CGATOxford / UMI-tools

Tools for handling Unique Molecular Identifiers in NGS data sets
MIT License
481 stars 190 forks source link

[QUESTION] Recommended RNAseq total experiment UMI read coverage #641

Closed MrKevinDC closed 4 months ago

MrKevinDC commented 5 months ago

The dedup logfile indicates:

INFO Number of reads out: 7235130

However, Samtools flagstat reports that:

13931115 + 0 in total (QC-passed reads + QC-failed reads)

So there seems to be a 400k read discrepancy between the two, if assuming that UMI-tools is reporting paired-end read fragments. What is the explanation for such discrepancy? We couldn't figure it out.

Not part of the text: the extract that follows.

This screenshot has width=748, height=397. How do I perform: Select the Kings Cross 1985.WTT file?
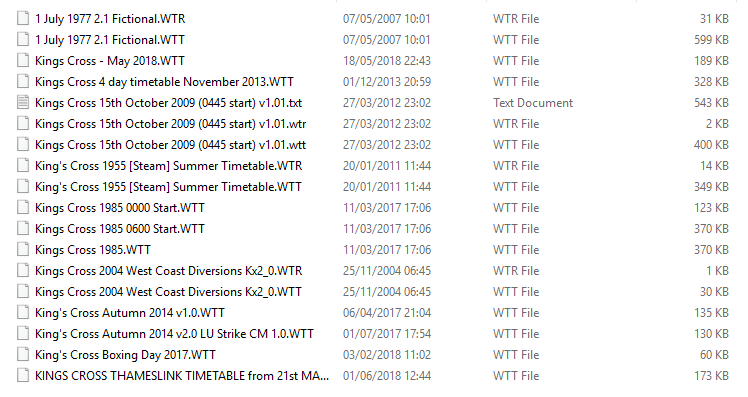tap(93, 250)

In addition, we have observed that Mean number of unique UMIs per position normally ranges between 1-2 for our samples, is that the usual range?

Thank you in advance

IanSudbery commented 5 months ago

Thats odd. In paired mode, this is actaully the number of read1s that are output. Is it possible you have some unpaired reads (and have set unpaired to use), or reads where the pairs can't be found? (the log would let you know this if it were the case).

In terms of UMIs per position, it is entirely experiment dependent. There isn't really a "usual" range.

MrKevinDC commented 5 months ago

That was the circumstance indeed, there were more read1s than read2s. Thank you

For the second question, the experiment is total RNAseq. A mean number of around 1 UMI/position would suggest the read coverage isn't high enough to provide any benefits compared to not using UMIs, correct? From what I have been reading, >10 UMI/position is desirable?

IanSudbery commented 5 months ago

I wouldn't say that its really about read coverage:

Depends on the number of reads per position - if you have a large number of reads at a position, but a small number of UMIs, deduplication with UMIs is similar to deduplication without them. But I'm pretty sure that no one would recommend RNA-seq without UMIs.

If deduplication is not reducing the number of reads by very much, but you also have few UMIs per position, then you have low levels of PCR duplication, and deduplication was probably not neccessery.

One important thing to bear in mind is that its not really the "average" gene you want to be worried about in RNAseq, but rather the most highly expressed ones. As expression levels are generally log-normal distributed, the most highly expressed genes will have orders of magnitude more reads than the "avearge". These are the genes where you will see the most benefit from UMIs, as many reads will look like PCR duplicates just by chance.